Dataset records
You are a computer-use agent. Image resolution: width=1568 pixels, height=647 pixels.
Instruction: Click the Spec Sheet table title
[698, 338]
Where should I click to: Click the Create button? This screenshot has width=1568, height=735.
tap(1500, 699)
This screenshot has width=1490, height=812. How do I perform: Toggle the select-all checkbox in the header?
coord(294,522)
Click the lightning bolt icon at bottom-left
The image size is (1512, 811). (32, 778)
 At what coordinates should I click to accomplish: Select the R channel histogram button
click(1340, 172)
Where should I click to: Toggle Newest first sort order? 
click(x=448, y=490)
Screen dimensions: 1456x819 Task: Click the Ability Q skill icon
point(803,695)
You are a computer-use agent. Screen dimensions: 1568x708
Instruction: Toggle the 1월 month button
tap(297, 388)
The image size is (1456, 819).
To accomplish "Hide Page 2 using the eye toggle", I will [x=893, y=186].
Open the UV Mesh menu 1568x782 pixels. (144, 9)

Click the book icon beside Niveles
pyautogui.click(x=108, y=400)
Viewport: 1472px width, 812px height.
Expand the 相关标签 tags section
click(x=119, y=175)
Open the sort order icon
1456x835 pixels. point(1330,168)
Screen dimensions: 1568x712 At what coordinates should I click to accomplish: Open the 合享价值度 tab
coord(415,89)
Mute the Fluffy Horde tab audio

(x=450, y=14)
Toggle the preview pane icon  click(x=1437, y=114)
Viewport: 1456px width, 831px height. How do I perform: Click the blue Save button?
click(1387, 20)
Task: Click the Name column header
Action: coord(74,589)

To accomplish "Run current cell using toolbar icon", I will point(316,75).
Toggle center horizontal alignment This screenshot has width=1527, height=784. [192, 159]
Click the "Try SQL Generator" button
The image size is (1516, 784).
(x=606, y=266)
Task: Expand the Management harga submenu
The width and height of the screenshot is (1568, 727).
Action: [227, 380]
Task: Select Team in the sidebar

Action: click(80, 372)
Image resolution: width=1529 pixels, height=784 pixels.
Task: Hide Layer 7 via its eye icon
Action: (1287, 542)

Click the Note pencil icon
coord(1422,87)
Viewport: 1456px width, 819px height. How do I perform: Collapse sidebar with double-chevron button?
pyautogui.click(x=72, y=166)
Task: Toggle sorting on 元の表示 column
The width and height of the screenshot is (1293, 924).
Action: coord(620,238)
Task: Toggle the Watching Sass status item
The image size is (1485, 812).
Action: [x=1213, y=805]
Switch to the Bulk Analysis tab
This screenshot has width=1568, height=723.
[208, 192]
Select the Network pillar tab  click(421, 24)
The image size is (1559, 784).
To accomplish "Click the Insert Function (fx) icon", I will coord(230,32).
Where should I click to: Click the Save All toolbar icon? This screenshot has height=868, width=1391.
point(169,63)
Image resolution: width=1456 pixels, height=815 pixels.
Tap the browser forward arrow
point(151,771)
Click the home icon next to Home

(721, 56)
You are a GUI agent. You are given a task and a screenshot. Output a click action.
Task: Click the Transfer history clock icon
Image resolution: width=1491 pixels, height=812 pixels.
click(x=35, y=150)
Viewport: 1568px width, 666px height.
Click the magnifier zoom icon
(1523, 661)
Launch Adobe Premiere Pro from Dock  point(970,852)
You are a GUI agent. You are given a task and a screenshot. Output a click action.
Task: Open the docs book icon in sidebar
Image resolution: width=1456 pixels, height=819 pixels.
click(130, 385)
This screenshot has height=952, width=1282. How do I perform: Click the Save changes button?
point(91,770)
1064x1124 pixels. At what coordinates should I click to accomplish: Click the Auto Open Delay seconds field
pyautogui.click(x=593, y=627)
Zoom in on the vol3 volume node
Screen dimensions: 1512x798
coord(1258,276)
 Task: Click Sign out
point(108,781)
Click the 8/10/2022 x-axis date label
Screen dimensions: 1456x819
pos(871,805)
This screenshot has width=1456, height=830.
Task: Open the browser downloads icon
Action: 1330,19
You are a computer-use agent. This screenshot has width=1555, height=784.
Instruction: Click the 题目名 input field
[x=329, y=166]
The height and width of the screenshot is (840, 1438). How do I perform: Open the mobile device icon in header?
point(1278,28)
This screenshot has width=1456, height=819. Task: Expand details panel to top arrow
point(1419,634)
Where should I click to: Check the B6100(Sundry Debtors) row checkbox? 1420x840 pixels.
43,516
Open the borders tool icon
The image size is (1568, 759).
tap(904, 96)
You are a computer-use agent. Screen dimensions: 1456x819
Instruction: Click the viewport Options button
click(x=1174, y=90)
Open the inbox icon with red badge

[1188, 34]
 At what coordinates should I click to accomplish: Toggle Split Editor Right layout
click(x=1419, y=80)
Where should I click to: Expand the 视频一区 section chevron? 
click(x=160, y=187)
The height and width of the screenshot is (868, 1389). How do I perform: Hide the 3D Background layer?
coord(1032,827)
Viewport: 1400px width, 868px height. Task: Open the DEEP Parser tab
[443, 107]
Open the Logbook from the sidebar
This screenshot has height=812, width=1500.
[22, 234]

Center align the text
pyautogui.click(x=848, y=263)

How to complete this task
Above are some records; copy each line there that contains "using".

Answer space
To accomplish "Hide Page 2 using the eye toggle", I will [x=893, y=186].
To accomplish "Run current cell using toolbar icon", I will point(316,75).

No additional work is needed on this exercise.